FP biosensor structure and imaging. (A) GCaMP2, a calcium indicator constructed with a circularly permutated EGFP fused to calmodulin and the calmodulin-binding domain of myosin light chain kinase (M13 domain) in the absence of calcium. (B) GCamP2 structure when bound to calcium.

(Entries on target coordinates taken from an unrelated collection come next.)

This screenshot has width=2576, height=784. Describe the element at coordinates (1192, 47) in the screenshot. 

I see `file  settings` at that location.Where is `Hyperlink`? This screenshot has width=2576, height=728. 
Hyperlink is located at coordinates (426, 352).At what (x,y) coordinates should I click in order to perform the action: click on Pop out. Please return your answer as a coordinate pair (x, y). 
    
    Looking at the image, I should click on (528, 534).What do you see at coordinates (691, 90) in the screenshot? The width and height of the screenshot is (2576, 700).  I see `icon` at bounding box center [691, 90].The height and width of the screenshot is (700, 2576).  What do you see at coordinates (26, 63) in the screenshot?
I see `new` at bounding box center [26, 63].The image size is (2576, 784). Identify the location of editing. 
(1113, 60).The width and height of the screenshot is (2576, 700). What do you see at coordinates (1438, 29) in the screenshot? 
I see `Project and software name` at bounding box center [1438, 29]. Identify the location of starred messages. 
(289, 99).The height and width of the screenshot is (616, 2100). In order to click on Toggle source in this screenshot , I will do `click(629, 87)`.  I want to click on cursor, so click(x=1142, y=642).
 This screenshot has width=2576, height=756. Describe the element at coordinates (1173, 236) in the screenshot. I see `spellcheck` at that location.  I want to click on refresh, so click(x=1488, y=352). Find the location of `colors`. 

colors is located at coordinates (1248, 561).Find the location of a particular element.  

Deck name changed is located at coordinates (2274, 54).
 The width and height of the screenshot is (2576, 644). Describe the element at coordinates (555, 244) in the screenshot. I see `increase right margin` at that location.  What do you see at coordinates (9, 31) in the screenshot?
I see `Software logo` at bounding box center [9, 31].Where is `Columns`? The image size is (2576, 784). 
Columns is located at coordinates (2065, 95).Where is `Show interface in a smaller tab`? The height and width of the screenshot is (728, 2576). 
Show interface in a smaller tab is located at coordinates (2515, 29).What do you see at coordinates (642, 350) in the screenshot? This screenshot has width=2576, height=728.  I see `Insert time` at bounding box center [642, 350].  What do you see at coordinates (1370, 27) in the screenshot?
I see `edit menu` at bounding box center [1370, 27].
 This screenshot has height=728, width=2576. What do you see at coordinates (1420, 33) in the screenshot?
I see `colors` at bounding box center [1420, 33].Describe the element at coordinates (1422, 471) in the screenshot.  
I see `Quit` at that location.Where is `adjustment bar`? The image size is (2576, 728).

Drawings based on Protein Data Bank IDs: 3ekj and 3ek4, respectively. (C–F) Widefield fluorescence calcium imaging in the cytosol of HeLa cells expressing a calcium biosensor. (C) Real color image of two cells, t = 0, histamine (10 μM) added; (D) pseudocolored ratio image of two HeLa cells as a calcium wave initiates in the upper cell, t = 10 s. (E–F) The calcium wave propagates through the cytoplasm of both cells. (E) t = 10.8 s. (F) t = 11.3 s. The level of FRET is indicated by comparison of the pseudocolor signal to the calibration bar in (C).